Dr Carl Waldmann, the dean of the FICM said: ‘It is never ideal to transfer patients at their sickest, but for the relatives transfers can be a daunting prospect, not least because they then have to travel long distances to spend time with their loved one.
‘This is an emotional drain for relatives at a time when they may already be at their most vulnerable.
‘Especially at this time of year, when winter pressures exacerbate an already beleaguered system, critical care services come close to the absolute limit of their ability to provide good patient care.
‘Without an open bed, which includes all the relevant critical care staff to safely manage that bed, intensive care units and high dependency units cannot admit patients.’
The survey found:
• 62% of ICU doctors said their unit did not have a full complement of critical care nurses. • Beds in ICUs are being shut every day because of staff shortages. About 40% of units have to close a bed or beds at least once a week, doctors say. • 79% of intensive care consultants think patients’ quality of care can suffer due to ICU understaffing. • Two-thirds (68%) fear patients’ safety is being compromised by widespread nurse shortages.
Meanwhile, the new NHS figures released yesterday show that this winter the NHS has come under unprecedented strain. Dr Chaand Nagpaul, BMA council chair, said: ‘These figures should ring alarm bells – it is shameful that there has been a four-fold increase in the number of trusts leaving patients waiting on trolleys for over 24 hours.

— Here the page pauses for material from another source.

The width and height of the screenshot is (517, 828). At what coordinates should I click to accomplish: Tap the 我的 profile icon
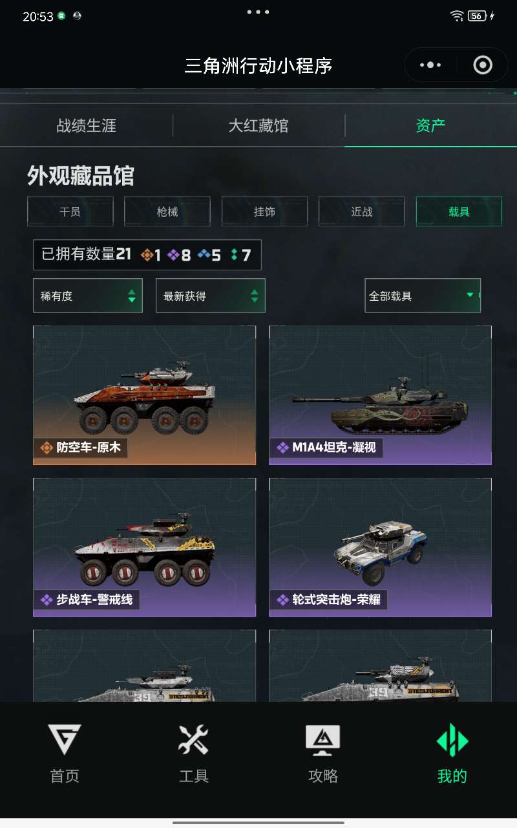pos(452,740)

‘This is the result of a chronically overstretched and underfunded NHS, with a lack of staff, facilities and capacity. ‘We urgently need the government to provide investment that would deliver the extra beds, staff and services the NHS so desperately needs.’
Dr Taj Hassan, President of the Royal College of Emergency Medicine, said: ‘Let’s be very clear. The current crisis in our Emergency Departments and in the wider NHS is not the fault of patients. ‘It is not because staff aren’t working hard enough, not because of the actions of individual trusts, not because of the weather or norovirus, not purely because of influenza, immigration or inefficiencies and not because performance targets are unfeasible.
‘The current crisis was wholly predictable and is due to a failure to prioritise the need to increase healthcare funding on an urgent basis. ‘We need an adequate number of hospital beds, more resources for social care and to fund our staffing strategies that we have previously agreed in order to deliver decent basic dignified care.’